After U.S. home sales rose to their highest level since 2006 last year, the Wall Street Journal is reporting that mortgage rates are rising at their fastest pace in 35 years. According to Freddie Mac, the average rate on a 30-year fixed-rate mortgage climbed to 5% as of Thursday from 3.22% in early January.
Despite record-high home prices and rapidly rising mortgage rates, demand for real estate appears to be staying strong, and not just within the residential market. Per S&P Dow Jones Indices, the Dow Jones U.S. Select Short-Term REIT posted a 32.2% gain over the trailing 12-month period. Among U.S. REIT sectors, hotels (6.6%), healthcare (5.3%) and office (1.9%) were the best performers for Q1.
So, investors looking to gain exposure to real estate may want to consider the Avantis Real Estate ETF (AVRE). Launched last September, AVRE gives exposure to real estate securities that are focused on income derived from investments within real estate and are structured similarly to real estate investment trusts (REITs).
The actively managed AVRE attempts to beat the S&P Global REIT Index and seeks to invest in companies that have higher returns or better risk characteristics. A REIT invests primarily in income-producing real estate or else makes loans to individuals involved in the real estate industry.

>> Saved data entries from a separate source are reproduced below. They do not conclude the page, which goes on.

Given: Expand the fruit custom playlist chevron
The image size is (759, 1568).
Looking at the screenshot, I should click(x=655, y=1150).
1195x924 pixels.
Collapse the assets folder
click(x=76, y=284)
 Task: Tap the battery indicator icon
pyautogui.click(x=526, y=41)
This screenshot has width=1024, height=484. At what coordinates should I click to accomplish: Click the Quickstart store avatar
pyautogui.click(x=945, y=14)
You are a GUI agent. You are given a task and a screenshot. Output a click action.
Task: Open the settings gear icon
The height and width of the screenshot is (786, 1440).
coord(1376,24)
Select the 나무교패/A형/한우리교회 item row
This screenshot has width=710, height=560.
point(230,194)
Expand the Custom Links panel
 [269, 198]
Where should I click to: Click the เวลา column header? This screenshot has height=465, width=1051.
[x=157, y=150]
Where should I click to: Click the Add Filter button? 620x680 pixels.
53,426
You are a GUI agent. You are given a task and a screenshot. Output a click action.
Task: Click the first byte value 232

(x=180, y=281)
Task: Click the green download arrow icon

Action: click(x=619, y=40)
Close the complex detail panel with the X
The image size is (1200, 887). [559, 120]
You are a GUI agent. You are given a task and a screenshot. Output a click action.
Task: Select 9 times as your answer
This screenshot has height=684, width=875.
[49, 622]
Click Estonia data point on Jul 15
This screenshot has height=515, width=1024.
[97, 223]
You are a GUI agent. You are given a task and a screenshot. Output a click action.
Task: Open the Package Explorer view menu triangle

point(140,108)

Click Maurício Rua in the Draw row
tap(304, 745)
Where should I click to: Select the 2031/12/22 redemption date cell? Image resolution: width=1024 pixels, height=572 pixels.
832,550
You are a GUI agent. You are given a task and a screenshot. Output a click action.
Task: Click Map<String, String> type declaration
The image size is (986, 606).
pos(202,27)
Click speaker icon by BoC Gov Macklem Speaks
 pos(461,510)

REITs and REIT-like entities typically distribute a large portion of their earnings to qualify as tax passthrough entities, thus keeping high levels of leverage available to finance their growth or operations. AVRE can underweight or exclude securities with high leverage to achieve a better risk-return profile at times when borrowing, refinancing, or raising capital may be more expensive for those securities.
The portfolio managers consider a company to be engaged in the real estate industry if at least 50% of its revenue or 50% of its market value at the time of purchase is attributed to the ownership, construction, management, or sale of real estate.
AVRE carries an expense ratio of 0.17%.